Global app distribution is no longer optional—it’s expected. Your app might launch in English-speaking markets, but within months you’re facing demands from users in Arabic-speaking regions, Hebrew markets, or across Southeast Asia. Each new language brings unique challenges that go far beyond simple translation. 

For QA teams, multi-language testing isn’t just about verifying text strings. It’s about ensuring your app’s UI doesn’t break when German words are 40% longer than English ones, that your layouts flip correctly for right-to-left (RTL) languages like Arabic and Hebrew, and that date formats, currencies, and cultural conventions display appropriately across 50+ locales. 

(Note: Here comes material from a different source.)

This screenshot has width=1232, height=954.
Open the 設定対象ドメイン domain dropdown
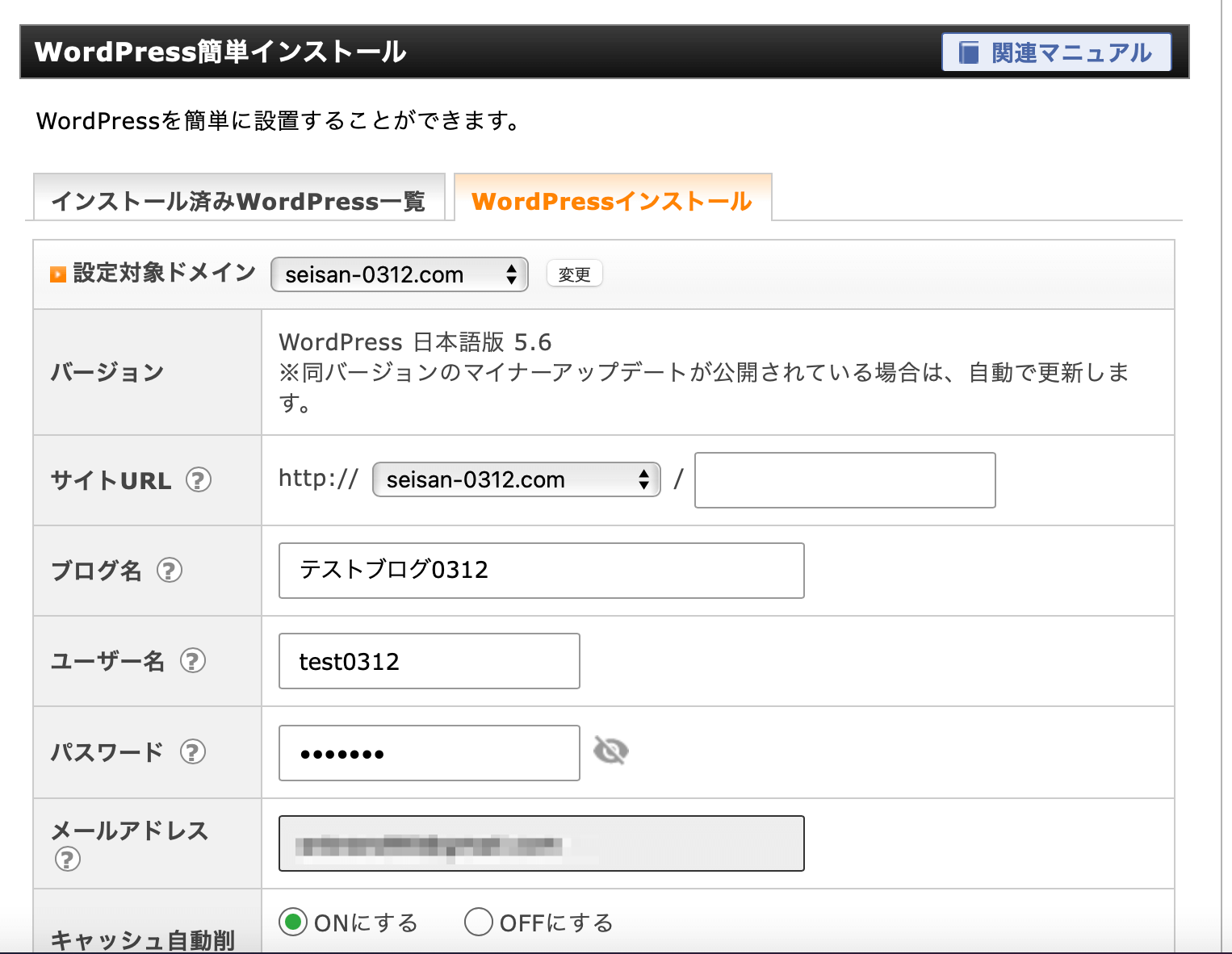399,274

Why Multi-Language Testing Matters 

The cost of getting internationalization wrong is steep: 

  • User Acquisition Loss: 75% of consumers prefer to buy products in their native language. If your app looks broken in their locale, they uninstall before completing signup. 
  • Revenue Impact: Apps that properly support local languages and currencies see 2-3x higher conversion rates in international markets compared to English-only versions. 
  • Brand Damage: Poorly translated text is embarrassing. Broken RTL layouts suggest your company doesn’t care about those markets. Cultural insensitivity can turn into PR disasters. 
  • App Store Rejection: Both Apple and Google have guidelines for internationalization. Apps with broken RTL layouts or improperly implemented locale support risk rejection during review. 

The stakes are high, and testing on emulators doesn’t cut it. Real device testing reveals issues that only surface with actual hardware, OS versions, and regional settings.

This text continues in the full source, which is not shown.